━━━━━ EXTRACTED MATERIAL
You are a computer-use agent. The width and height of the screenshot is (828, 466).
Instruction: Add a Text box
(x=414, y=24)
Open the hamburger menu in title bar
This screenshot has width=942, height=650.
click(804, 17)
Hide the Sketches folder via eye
━━━━━━━━━━
━━━━━ EXTRACTED MATERIAL
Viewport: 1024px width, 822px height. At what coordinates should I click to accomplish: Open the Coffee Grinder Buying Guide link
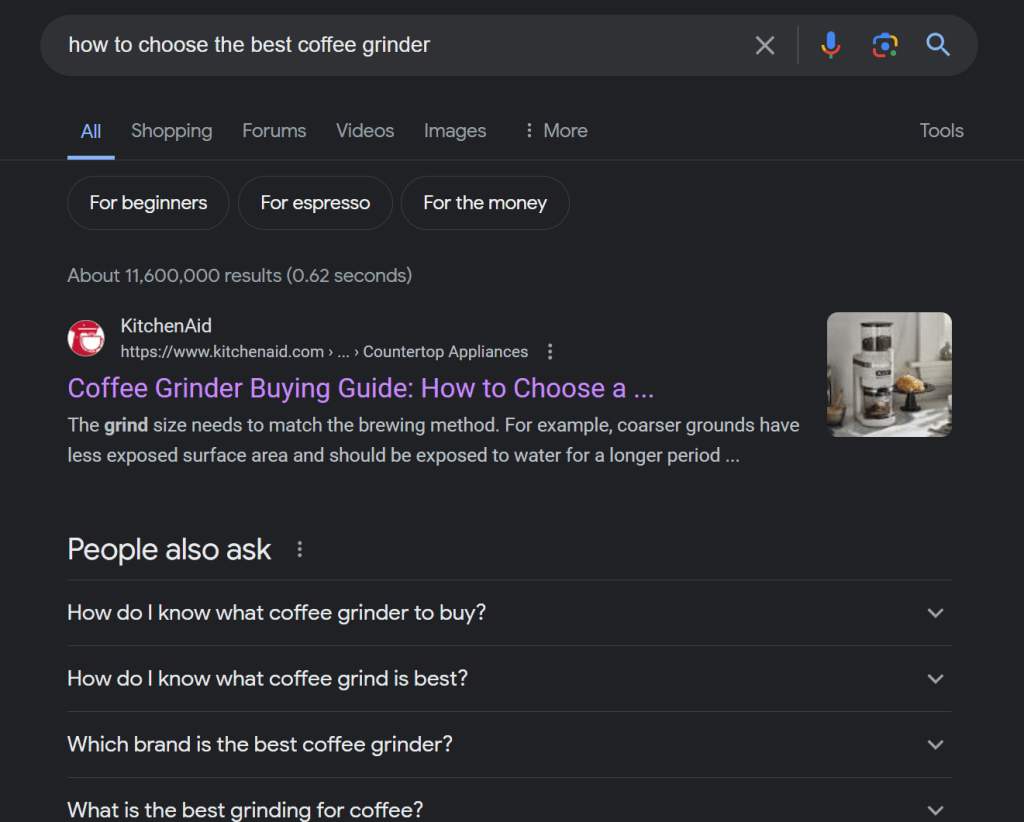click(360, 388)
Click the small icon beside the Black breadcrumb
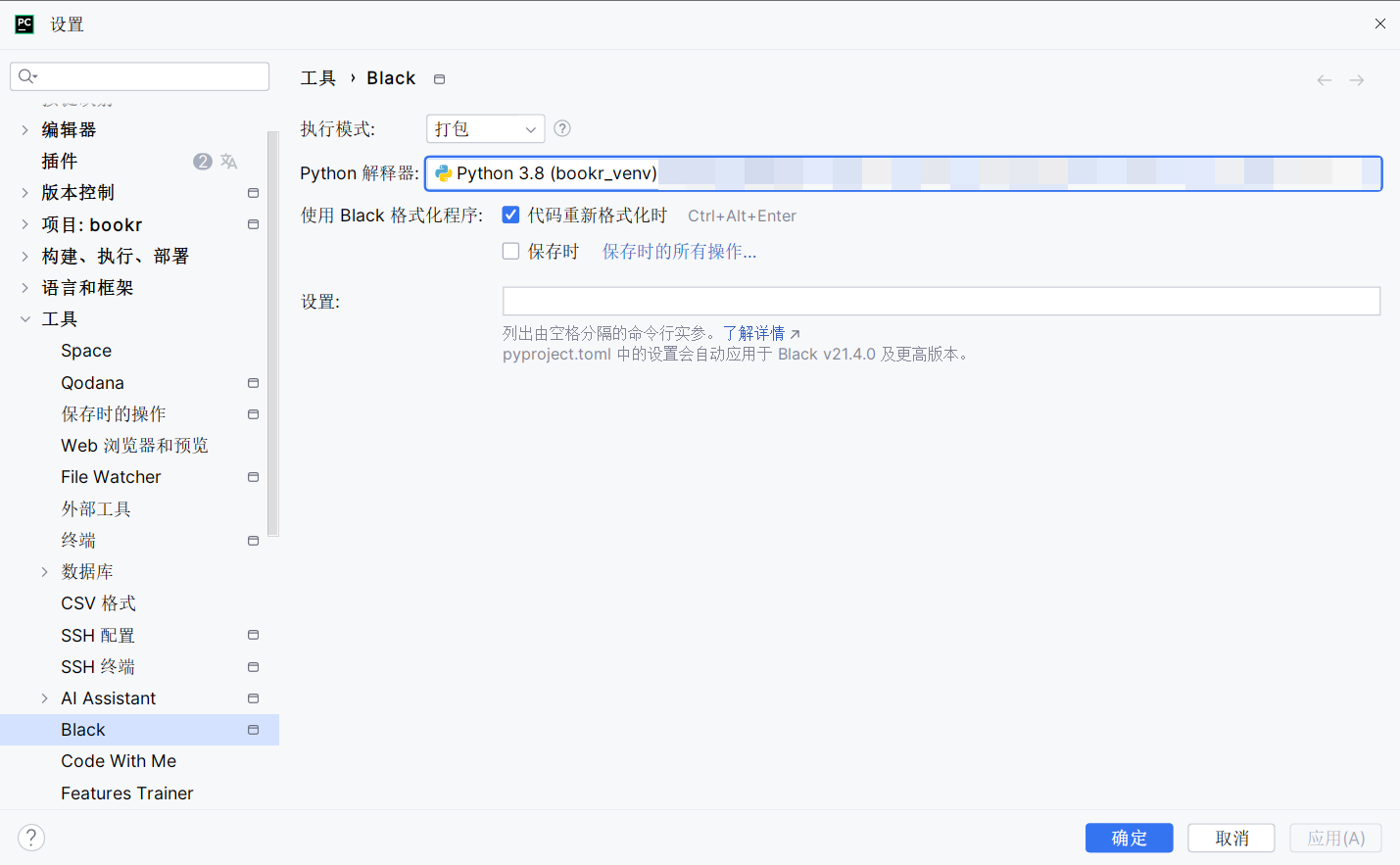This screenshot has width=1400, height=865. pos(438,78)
━━━━━━━━━━
(EXERCISE DESCRIPTION)
Copy the lines from the one with "Open the hamburger menu in title bar" up to and including the one with "Hide the Sketches folder via eye", replacing "Sketches" with "Drafts" and keeping everything else the same.

(SOLUTION TO THIS EXERCISE)
Open the hamburger menu in title bar
This screenshot has width=942, height=650.
click(804, 17)
Hide the Drafts folder via eye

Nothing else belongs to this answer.